The decision comes after the U.S. Court of International Trade asked the U.S. Department of Commerce and ITC to reconsider earlier decisions they issued on the matter.
“The idea that major fertilizer conglomerates were materially injured even as they were posting substantially higher profits during the time in question sounds dubious to me,” said Minnesota farmer and NCGA President Harold Wolle. “ITC’s decision flies in the face of the U.S. Court of International Trade’s request to seriously reconsider this issue and ignores the negative impact these tariffs continue to have on America’s farmers who are facing higher prices for fertilizers that are critical to the success of their crops. We will continue to make a vigorous case for eliminating or lowering these tariffs.”
The ITC opinion upholds an earlier decision by the agency that the trade practices of a Moroccan-based company caused harm to U.S. fertilizer companies. The decision comes almost a week after the U.S. Department of Commerce announced it was lowering duties on these products from 19.97% to 7.41%, and introduces uncertainty on the fate of tariffs as it could be used as an argument to keep tariffs on phosphate fertilizers high.

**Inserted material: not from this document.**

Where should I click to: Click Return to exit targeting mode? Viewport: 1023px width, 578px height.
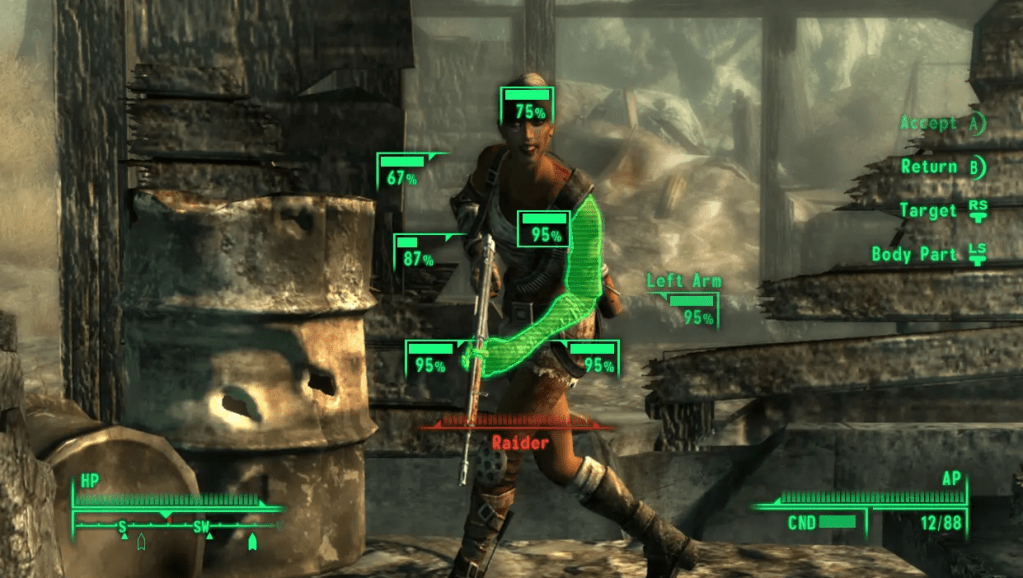(942, 167)

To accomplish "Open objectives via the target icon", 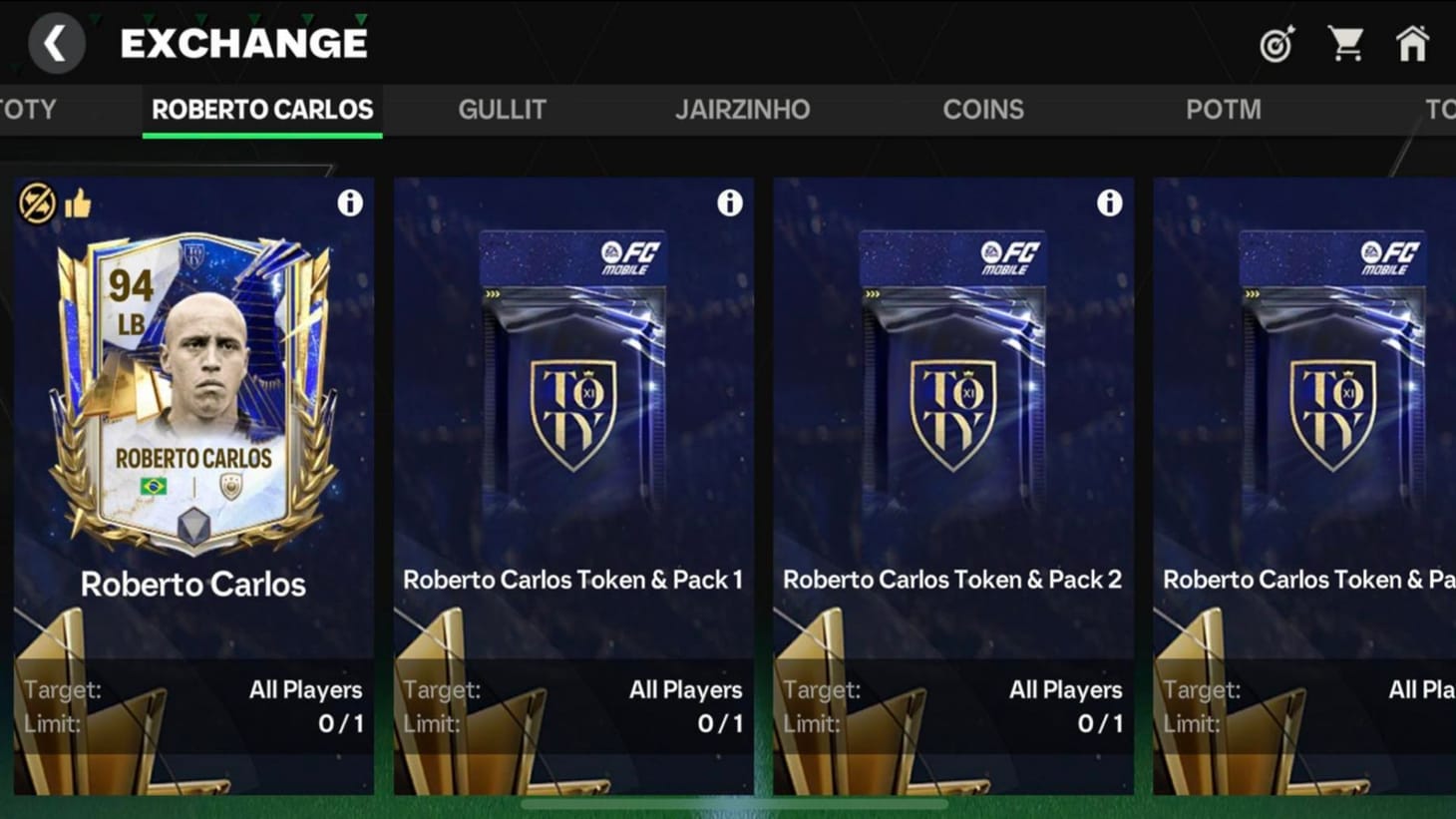I will coord(1276,45).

The U.S. Court of International Trade will now review the remand decisions and issue a final ruling. The Department of Commerce is also set to make another decision regarding its administrative review later this year.
Commerce and the ITC originally acted on a petition by The Mosaic Company, a U.S.-based fertilizer producer, which had requested the tariffs over what it called unfair trading practices. Over the past three years, NCGA has advocated for growers who were facing record-high phosphate prices by filing an amicus brief in the case, sending letters to the White House and federal agencies, and informing Members of Congress about the impact of the high prices on corn farmers.